I know you are wondering what the distribution of sampled waiting times look like, don’t you? Well let’s sample some more and plot them.
set.seed(245651)
sam_waitingtimes <- NA
for (ministeps in 1:5000) {
waitingtimes <- NA
waitingtimes[1] <- rexp(1, rate = 5)
waitingtimes[2] <- rexp(1, rate = 10)
waitingtimes[3] <- rexp(1, rate = 15)
actor <- which(waitingtimes == min(waitingtimes))
sam_waitingtimes[ministeps] <- waitingtimes[actor]
}
par(mfrow = c(1, 2))
hist(sam_waitingtimes, freq = FALSE, xlab = "waiting times", main = "sampled waiting times")
abline(v = mean(sam_waitingtimes), col = "red")
hist(rexp(5000, rate = 30), freq = FALSE, xlab = "waiting times", main = "rate=30")
abline(v = 1/30, col = "red")
The distribution of the sampled waiting times is plotted in the figure above on the left. As you see this distribution is ‘identical’ to the exponential distribution with a rate parameter \(\lambda\) of 30 (5 + 10 + 15 = 30; which is plotted on the right). And the expected waiting time, plotted in red, is 1/30. This leads us to the explanation of the rate parameter within the RSiena manual:
The time duration until the next opportunity of change is exponentially distributed with parameter:
\[ \lambda_+(x^0)=\Sigma_i \lambda_i (x^0) \]
Remember, the waiting times for each actor i are exponentially distributed with parameter \(\lambda_i\). The observed time duration until the next ministeps are exponentially distributed with parameter \(\lambda_+\).
If an actor has a higher rate parameter, the expected sampled waiting time is shorter. And since the actor with the shortest waiting time will make the ministep, actors with the highest rate parameter have the highest probability to have an opportunity for change. Thus the larger the rate parameter the more opportunities for change there are within a given time period.

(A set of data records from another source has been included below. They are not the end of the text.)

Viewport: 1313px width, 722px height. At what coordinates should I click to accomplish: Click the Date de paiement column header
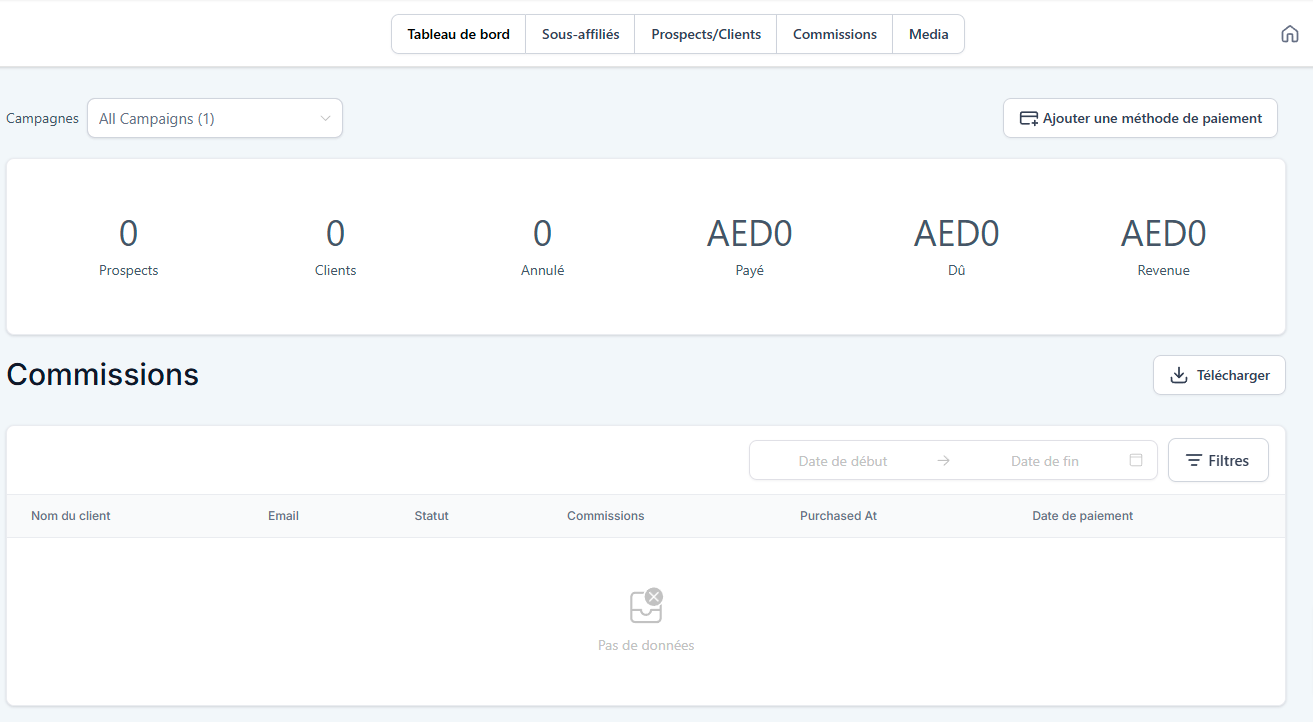coord(1082,516)
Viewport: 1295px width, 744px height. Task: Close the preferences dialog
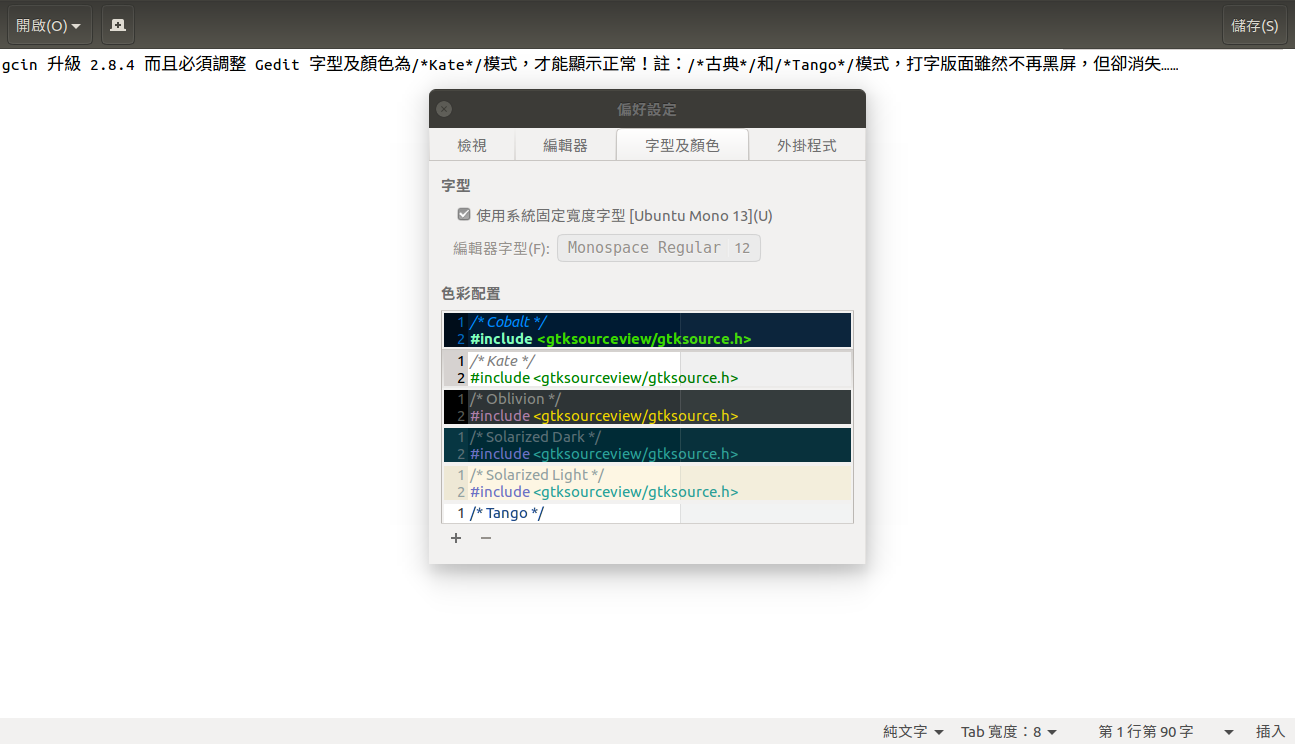coord(444,109)
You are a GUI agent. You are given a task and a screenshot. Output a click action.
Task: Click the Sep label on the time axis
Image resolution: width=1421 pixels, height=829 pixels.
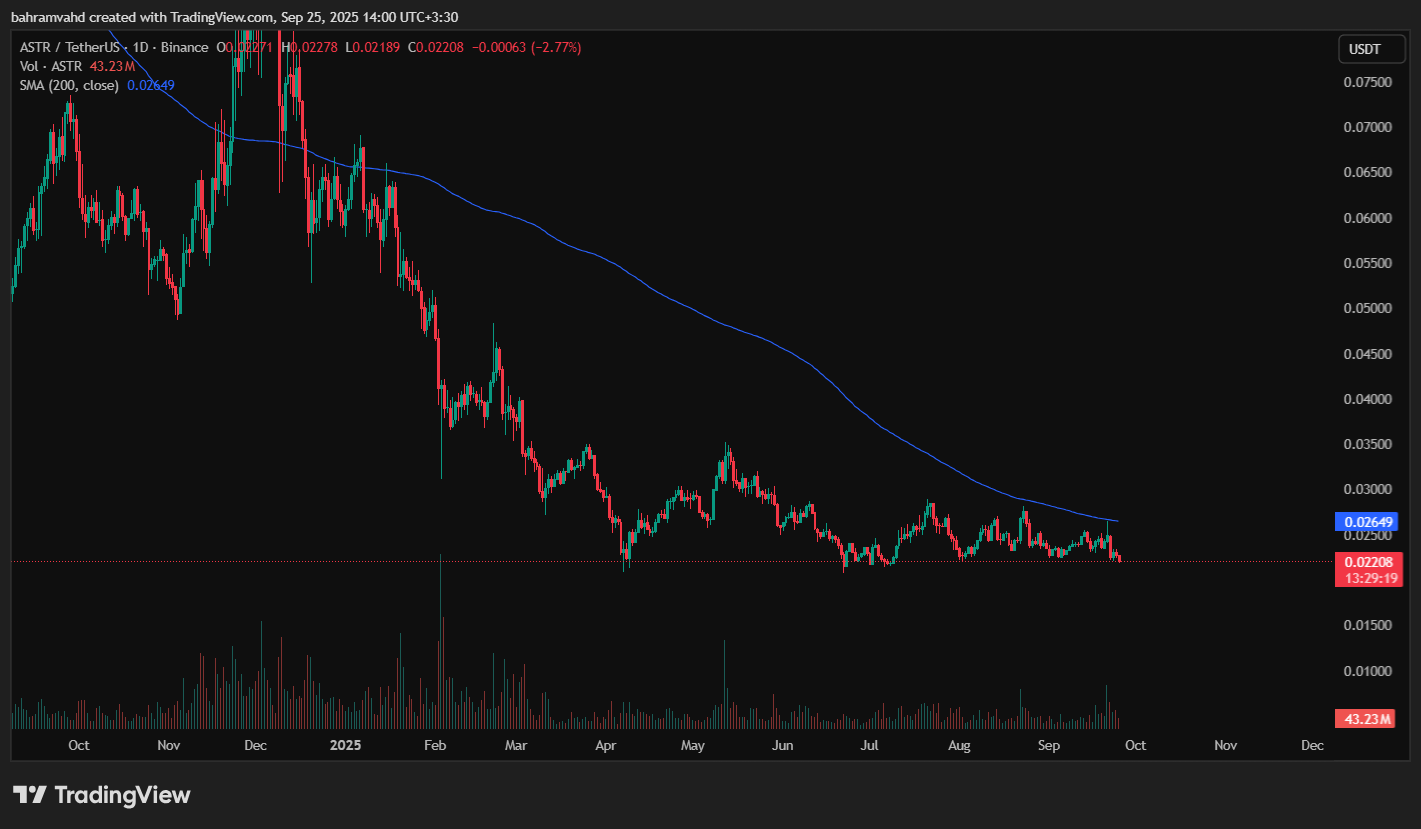[x=1048, y=746]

So how many opportunities for change do we have before the total time exceeds 1? Please have a look above with the example of actors i, j and k with rate parameters of 5, 10 and 15 respectively. We see that after ministep 38 time exceeds 1. Of course this was only one run. We could repeat the simulation a couple of times and keep track of the total ministeps and the ministeps for each actor. Let us plot the number of ministeps for actors i, j and k for 1000 simulations.
set.seed(245651)
results <- list()
for (nsim in 1:1000) {
time <- 0
steps_tot <- 0
steps_i <- 0
steps_j <- 0
steps_k <- 0
actors <- NA
while (time < 1) {
steps_tot <- steps_tot + 1
waitingtimes <- NA
waitingtimes[1] <- rexp(1, rate = 5)
waitingtimes[2] <- rexp(1, rate = 10)
waitingtimes[3] <- rexp(1, rate = 15)
actor <- which(waitingtimes == min(waitingtimes))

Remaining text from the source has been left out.